Gustavo Mares
El fascinante mundo de la lucha libre en nuestro país no podría comprenderse sin el uso de las coloridas máscaras, que tienen tanto peso en este deporte, como el honor mismo de los gladiadores, que al apostar la capucha ponen en riesgo su futuro profesional.
El primer luchador que subió enmascarado a un cuadrilátero en nuestro país fue el estadunidense Ciclone Mickey, quien fue firmado por la Empresa Mundial de Lucha Libre. Fue en e año de 1931 que este luchador se presentó en la capital de nuestro país.
Tuvieron que pasar siete años para que un mexicano decidiera subir al cuadrilátero con el rostro cubierto, se trató del legendario Murciélago Velázquez.
Ahora mismo hay más luchadores enmascarados, que sin ella.
La sola imagen de un hombre enmascarado defendiendo su causa en contra de otro, que defiende la opuesta resulta atractiva.
No en vano, el reconocido y entrañable escritor Carlos Monsiváis, aficionado al deporte de los costalazos, hablaba con gran pasión del deporte.

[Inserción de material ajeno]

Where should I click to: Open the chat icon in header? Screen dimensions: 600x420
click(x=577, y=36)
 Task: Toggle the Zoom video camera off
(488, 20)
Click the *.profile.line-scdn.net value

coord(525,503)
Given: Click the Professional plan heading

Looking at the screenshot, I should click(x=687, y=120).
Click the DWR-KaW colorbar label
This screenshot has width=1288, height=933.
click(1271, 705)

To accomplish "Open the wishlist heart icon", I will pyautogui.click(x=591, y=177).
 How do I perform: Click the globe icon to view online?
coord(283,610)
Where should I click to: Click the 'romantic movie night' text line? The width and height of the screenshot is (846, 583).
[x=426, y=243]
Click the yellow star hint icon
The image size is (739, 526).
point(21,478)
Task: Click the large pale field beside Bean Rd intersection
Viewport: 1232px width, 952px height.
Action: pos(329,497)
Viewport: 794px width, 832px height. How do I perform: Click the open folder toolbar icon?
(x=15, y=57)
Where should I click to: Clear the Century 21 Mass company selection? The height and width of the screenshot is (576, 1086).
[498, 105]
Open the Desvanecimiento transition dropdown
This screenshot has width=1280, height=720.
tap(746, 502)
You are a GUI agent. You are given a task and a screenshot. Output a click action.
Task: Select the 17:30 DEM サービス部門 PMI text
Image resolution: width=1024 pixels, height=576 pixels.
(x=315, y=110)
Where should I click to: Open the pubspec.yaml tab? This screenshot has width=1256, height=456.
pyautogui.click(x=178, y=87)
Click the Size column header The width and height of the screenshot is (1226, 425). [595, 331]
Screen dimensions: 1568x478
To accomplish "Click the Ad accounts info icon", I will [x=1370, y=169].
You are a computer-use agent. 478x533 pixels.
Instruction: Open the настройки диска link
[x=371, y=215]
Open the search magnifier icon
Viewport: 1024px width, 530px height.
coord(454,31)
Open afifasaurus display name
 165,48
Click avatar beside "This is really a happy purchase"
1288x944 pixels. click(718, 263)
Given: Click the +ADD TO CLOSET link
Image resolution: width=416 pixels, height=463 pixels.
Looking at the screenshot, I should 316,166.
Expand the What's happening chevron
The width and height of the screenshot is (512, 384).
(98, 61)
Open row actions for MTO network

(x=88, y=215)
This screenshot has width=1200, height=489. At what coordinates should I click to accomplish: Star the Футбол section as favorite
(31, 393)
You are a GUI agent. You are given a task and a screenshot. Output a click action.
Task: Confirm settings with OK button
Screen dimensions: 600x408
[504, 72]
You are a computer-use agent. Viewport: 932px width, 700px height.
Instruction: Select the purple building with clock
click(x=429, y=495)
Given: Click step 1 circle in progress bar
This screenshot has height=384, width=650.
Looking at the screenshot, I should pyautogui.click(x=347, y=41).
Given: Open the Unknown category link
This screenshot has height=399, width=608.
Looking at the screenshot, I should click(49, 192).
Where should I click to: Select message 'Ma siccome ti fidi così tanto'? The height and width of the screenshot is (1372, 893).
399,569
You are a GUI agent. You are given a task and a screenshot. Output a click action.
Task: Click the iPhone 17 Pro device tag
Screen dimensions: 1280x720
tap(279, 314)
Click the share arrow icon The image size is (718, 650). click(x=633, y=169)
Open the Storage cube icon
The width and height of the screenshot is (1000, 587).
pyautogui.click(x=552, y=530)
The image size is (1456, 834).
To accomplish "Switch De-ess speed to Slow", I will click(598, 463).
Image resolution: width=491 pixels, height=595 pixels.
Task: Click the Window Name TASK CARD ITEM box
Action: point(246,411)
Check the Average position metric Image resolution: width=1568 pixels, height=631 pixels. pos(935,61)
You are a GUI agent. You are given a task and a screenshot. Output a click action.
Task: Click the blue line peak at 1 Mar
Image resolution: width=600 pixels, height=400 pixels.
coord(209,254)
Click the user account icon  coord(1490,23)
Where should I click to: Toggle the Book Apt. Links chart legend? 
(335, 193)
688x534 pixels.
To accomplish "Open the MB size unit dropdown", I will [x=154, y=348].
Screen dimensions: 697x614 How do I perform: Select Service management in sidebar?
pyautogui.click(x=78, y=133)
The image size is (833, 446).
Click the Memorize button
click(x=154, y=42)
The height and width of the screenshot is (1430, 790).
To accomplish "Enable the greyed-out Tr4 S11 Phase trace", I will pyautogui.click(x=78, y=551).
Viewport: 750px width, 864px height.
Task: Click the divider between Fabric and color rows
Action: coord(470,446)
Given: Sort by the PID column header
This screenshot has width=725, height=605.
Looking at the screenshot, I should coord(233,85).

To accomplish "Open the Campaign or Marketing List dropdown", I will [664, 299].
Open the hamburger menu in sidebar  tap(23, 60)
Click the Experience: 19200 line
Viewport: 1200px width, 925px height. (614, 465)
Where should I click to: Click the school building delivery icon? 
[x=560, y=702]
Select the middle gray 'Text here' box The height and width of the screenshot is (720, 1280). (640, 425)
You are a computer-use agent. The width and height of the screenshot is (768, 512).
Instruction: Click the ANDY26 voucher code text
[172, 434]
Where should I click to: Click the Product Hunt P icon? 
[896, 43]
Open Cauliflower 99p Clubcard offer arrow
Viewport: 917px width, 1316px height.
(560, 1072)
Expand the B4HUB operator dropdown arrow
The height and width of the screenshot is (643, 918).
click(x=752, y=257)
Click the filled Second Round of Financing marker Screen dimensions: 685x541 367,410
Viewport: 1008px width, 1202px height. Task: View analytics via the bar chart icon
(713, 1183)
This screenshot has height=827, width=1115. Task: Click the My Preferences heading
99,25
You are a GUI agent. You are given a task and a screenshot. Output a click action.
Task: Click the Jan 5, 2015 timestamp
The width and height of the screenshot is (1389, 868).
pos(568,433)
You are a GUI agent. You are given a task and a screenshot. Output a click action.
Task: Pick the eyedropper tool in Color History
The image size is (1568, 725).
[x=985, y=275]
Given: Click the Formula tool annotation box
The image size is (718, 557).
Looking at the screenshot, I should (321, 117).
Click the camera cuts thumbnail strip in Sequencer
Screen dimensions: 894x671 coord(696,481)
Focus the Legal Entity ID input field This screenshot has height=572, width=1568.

En un documental de Televisión Española, dijo al respecto: ‘Lo que me parece determinante: las máscaras, que es un género expresivo y fantástico del más alto orden, tanto que no me extrañaría ver de pronto una exposición de máscaras en el Palacio de Bellas Artes o en el Museo Nacional de las Artes’.
‘Las llaves y las contrallaves son importantes, pero de lo que estoy seguro es que librados nada más al rostro humano, la variedad de la lucha libre sería mucho menos expresiva’.
El culto por las máscaras en la lucha libre y en la cultura popular ha ido en aumento. En los años cincuentas eran dos o tres luchadores muy famosos: El Santo, Blue Demon y el Médico Asesino, pero después, ya para los años setentas, su uso se masificó, y yo creo que en este momento podemos decir conservadoramente que de haber cuatro mil luchadores en la república mexicana, dos mil ochocientos usarían máscara. Esto puede deberse a razones sociológicas o a razones estéticas, de la preferencia de la máscara al rostro natural, de razones freudianas o de otra índole, pero sobre todo tiene que ver con la construcción total de la lucha libre como un fenómeno eminentemente teatral.
‘La máscara hace las veces de un recurso teatral óptimo; es al mismo tiempo intimidadora y divertida, amenazante y jocosa, se presta a las complicidades del espectador, le permite figurarse qué clase de rostros anidarán tras esas telas, se presta a la imaginación de sastres o familiares. A las razones que yo propongo para el uso masivo de la máscara, seguramente se opondrán los luchadores, a quienes no les queda de ningún modo reconocer el carácter esencialmente dramático del espectáculo, al margen de todo lo que haya de resistencia física, de capacidad deportiva’.